Türk-İş Ekim ayı itibarıyla açlık sınırının 3.093 lira olduğunu yoksulluk sınırının ise 10 bin lirayı geçtiğini açıkladı. Yıl sonuna kadar ivmelenen hayat pahalılığı ile birlikte açlık sınırının 3.200 liraya yoksulluk sınırının 10.500 liraya yaklaşması kesin gözüküyor. Bunun anlamı nüfusun ezici çoğunluğunun yoksulluk sınırının altında olduğu, asgari ücret ve civarında ücretle çalışan 10 milyon insanın da aileleriyle birlikte açlık sınırının altına düştüğüdür.

İktidar ve sermaye bu durumu sanki doğal bir felaketmiş gibi anlatarak “aynı gemideyiz edebiyatı” yapıyor, fedakârlık istiyor.

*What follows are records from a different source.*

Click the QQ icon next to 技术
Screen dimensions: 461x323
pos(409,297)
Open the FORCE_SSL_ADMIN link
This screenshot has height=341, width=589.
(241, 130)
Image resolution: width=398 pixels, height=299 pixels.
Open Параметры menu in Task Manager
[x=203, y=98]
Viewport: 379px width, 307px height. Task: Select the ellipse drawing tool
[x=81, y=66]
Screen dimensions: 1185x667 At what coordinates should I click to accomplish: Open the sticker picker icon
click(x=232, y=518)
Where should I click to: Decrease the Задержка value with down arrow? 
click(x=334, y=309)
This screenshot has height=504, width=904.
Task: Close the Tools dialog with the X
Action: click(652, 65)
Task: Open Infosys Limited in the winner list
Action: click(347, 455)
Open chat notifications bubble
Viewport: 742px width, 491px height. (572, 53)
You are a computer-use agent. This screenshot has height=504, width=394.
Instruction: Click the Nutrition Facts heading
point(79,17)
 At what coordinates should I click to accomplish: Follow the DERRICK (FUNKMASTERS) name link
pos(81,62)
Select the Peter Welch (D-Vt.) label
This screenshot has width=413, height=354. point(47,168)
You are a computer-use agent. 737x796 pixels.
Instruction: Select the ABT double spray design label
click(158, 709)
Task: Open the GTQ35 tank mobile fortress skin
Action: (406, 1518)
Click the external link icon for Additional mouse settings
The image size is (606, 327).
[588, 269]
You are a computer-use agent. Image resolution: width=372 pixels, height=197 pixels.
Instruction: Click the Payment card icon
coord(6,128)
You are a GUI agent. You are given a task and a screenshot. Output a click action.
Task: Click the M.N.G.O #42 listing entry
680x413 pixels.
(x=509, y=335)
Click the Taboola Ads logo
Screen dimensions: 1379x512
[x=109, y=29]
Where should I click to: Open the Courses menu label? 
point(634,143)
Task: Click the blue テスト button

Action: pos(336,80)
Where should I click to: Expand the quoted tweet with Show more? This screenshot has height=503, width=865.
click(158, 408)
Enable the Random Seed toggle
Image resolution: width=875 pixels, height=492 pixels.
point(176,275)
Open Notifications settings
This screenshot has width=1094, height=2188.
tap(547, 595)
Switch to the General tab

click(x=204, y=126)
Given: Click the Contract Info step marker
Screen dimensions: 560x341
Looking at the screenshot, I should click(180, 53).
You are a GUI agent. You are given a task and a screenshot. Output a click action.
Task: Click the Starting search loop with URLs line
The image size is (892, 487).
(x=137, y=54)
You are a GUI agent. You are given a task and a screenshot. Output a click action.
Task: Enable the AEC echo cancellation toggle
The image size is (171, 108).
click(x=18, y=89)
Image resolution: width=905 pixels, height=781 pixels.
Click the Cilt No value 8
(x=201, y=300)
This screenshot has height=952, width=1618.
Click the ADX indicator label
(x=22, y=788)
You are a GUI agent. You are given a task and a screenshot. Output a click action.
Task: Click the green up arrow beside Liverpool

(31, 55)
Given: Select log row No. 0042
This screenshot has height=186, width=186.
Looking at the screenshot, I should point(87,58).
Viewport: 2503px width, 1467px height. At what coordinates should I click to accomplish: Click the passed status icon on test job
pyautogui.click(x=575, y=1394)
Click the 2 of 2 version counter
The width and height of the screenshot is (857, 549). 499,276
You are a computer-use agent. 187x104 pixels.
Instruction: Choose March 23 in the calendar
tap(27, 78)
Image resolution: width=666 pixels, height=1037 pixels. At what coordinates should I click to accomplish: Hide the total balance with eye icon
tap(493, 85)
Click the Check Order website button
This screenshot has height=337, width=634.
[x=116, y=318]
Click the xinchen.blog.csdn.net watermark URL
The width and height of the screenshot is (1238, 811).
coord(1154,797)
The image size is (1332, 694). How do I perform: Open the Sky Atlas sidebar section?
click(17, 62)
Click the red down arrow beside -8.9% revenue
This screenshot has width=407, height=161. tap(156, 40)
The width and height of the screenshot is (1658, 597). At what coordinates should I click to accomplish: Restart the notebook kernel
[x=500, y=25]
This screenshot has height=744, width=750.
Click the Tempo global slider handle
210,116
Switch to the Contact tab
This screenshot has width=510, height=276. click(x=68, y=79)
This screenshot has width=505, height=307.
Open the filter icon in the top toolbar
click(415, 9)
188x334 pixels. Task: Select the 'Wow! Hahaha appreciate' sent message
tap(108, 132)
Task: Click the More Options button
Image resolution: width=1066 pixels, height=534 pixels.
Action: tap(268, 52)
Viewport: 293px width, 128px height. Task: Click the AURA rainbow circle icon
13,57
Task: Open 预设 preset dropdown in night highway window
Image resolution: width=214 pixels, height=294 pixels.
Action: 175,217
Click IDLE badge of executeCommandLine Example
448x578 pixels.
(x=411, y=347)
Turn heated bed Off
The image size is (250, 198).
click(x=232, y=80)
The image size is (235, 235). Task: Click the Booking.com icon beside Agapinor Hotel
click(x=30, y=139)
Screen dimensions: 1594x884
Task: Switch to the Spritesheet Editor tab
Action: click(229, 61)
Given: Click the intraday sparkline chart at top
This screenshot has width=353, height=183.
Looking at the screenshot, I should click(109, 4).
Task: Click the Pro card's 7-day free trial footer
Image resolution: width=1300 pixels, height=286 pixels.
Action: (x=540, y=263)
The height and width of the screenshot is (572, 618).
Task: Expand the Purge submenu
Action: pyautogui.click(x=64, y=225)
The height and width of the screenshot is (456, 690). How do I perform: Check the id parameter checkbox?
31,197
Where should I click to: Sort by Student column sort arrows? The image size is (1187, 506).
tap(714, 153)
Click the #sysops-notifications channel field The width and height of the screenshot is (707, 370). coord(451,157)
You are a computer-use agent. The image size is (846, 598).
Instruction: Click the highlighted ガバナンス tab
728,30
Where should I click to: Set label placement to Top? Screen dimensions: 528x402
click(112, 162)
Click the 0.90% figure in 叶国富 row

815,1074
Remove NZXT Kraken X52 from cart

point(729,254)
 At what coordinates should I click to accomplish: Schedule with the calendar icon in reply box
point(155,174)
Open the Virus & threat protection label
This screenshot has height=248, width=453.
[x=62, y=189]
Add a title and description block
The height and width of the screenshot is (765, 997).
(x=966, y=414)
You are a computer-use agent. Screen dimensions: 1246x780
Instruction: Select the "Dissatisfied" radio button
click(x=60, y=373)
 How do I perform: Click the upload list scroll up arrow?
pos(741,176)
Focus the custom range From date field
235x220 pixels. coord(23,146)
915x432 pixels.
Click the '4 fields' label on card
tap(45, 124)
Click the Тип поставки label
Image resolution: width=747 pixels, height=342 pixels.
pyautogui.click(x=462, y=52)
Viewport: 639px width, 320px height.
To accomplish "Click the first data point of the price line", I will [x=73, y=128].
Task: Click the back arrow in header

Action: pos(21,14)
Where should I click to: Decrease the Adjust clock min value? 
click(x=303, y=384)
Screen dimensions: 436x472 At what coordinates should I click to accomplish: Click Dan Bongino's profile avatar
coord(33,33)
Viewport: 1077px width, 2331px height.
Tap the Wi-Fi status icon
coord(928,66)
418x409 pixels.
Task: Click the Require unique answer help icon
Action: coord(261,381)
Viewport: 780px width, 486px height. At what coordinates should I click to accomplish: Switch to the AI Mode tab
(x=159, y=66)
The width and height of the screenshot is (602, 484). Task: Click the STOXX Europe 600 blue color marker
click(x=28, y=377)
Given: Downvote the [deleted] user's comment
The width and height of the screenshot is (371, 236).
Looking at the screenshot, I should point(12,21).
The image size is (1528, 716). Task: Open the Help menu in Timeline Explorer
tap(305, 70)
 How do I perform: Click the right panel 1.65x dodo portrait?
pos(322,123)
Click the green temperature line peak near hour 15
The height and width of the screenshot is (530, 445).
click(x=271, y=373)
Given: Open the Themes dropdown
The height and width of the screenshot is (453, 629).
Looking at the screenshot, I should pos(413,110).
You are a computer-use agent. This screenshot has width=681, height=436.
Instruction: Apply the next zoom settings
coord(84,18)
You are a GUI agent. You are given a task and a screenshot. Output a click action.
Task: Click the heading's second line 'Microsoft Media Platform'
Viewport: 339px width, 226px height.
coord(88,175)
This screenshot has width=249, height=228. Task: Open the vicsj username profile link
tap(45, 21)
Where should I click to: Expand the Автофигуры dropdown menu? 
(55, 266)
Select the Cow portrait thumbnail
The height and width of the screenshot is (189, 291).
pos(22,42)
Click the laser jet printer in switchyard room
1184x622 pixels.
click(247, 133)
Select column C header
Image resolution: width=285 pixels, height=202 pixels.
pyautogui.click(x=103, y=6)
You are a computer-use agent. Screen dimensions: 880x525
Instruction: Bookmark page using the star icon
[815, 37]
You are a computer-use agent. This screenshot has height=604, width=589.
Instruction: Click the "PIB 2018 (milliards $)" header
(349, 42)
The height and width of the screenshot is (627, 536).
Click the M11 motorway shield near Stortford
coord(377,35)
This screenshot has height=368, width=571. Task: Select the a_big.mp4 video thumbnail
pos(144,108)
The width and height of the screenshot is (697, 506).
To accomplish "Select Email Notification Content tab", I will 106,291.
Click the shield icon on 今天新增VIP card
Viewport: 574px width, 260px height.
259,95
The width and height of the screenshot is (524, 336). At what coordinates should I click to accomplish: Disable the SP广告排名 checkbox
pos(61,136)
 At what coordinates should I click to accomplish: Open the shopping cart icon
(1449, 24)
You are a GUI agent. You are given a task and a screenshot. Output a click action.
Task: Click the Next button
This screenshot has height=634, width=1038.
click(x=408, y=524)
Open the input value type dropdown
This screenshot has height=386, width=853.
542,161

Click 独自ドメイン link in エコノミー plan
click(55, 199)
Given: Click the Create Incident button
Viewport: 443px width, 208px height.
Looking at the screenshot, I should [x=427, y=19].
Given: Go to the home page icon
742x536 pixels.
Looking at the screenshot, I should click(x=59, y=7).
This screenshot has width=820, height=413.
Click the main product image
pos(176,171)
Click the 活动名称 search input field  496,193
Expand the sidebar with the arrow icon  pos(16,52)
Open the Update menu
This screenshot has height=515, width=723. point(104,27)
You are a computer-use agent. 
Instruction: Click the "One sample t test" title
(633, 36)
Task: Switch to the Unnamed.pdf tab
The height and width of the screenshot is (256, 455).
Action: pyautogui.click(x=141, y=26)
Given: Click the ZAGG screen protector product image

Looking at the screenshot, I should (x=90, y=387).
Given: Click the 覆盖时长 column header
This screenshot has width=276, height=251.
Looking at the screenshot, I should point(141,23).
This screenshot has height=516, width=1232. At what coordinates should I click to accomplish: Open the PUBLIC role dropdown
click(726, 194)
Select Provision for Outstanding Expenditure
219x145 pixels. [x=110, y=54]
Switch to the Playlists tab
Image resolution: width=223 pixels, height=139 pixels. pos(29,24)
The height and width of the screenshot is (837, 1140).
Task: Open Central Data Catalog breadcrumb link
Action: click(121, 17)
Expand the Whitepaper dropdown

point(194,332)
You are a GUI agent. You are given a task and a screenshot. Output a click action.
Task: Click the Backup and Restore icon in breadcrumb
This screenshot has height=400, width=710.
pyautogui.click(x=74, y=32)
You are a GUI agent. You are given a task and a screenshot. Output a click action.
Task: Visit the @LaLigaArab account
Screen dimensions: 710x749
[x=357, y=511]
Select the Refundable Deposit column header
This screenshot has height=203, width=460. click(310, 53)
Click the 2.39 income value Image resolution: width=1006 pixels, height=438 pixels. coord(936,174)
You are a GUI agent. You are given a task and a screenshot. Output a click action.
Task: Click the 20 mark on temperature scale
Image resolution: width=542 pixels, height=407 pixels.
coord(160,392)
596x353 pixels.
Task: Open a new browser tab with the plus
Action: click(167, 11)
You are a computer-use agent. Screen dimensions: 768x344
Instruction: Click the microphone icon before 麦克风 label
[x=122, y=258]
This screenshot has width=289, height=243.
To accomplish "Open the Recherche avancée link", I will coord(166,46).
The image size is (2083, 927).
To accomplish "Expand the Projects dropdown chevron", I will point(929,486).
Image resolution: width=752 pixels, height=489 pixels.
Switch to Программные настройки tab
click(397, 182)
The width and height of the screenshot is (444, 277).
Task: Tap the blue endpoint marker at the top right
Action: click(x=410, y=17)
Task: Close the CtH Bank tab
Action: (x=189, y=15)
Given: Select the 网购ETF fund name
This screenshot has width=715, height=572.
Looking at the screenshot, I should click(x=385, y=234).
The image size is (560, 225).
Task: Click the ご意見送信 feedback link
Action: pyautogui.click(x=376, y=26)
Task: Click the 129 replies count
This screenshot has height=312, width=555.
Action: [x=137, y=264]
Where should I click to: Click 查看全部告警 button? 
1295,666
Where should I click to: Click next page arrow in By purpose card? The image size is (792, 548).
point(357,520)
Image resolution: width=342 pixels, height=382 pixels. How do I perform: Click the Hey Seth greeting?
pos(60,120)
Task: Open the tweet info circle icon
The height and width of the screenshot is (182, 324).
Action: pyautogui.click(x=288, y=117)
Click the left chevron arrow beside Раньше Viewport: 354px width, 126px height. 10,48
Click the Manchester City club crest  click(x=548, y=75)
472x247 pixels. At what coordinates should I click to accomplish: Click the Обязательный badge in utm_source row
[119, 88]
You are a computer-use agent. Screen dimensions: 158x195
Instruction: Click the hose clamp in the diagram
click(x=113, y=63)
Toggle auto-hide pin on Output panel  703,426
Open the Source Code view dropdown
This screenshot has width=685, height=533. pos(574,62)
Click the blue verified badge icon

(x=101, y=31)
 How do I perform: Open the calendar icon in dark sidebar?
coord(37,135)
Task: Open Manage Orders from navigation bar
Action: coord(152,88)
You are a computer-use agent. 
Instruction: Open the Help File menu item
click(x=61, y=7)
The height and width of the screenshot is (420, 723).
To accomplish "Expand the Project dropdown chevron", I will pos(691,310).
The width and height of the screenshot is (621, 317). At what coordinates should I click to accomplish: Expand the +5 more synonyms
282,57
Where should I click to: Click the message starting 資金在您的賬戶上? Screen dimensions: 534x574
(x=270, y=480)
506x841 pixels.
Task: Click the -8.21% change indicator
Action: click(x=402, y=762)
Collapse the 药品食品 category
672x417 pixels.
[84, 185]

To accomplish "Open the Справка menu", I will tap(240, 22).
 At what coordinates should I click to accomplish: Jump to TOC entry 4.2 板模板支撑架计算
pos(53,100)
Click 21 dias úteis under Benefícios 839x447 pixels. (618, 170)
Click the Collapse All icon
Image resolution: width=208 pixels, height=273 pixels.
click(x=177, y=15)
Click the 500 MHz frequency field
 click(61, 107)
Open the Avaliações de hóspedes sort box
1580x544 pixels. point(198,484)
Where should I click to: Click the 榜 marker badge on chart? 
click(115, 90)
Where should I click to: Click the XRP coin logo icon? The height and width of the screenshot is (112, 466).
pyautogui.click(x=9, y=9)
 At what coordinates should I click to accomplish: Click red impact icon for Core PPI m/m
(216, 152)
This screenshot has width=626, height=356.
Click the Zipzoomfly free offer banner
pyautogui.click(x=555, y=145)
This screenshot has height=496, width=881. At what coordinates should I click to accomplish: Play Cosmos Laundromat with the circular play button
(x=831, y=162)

Ama geçtiğimiz süreçte milyonlarca insan yoksullaşıp açlık sınırına itilirken, “aynı gemideyiz” diyen patronlar bakın ne duruma geldi! Otomotiv sektöründe faaliyet gösteren şirketlerin toplam net kârı neredeyse iki katına çıkmış, 5 milyar seviyesinden 10 milyar liraya ulaşmış. Koç Holding’in Ford Otosan, Tofaş, Türk Traktör başı çekiyor, yine Doğuş Otomotiv, Karsan da kârlarını katlayanlar arasında.

İşçiye Türk lirasıyla ödeme yapıp dövizle ihracat yapan şirketler de yine bu dönemde kârına kâr kattı. Koç’a peşkeş çekilen Tüpraş ve Azerbaycanlı oligarkların SOCAR’ına peşkeş çekilen Petkim, Sabancı’nın SASA Polyester’i ve Çimsa’sı, Kazancı’nın Aksa’sı, Zorlu’nun Vestel’i, Coca-Cola, Sarkuysan, Mavi Giyim de emekçi halkın gemisi batarken kârlarına uçurtma takanlardan.

Şimdi bu şirketlerin pek çoğu toplu sözleşmelerde işçinin karşısına çıkacak. Ekonomi kötü diye ağlayacaklar. Vestel gibileri ise fabrikalarındaki sendikalaşmayı kırmak için yaptığı baskılara aynı bahaneleri ekleyecek. Ama artık işçi sınıfı uyanıyor. Artık aynı gemideyiz yalanlarına karnımız tok. Hak verilmez alınır diyerek patronlardan hakkımızı söke söke almak zorundayız.       

 

Bu yazı Gerçek gazetesinin  Aralık 2021 tarihli 147. sayısında yayınlanmıştır.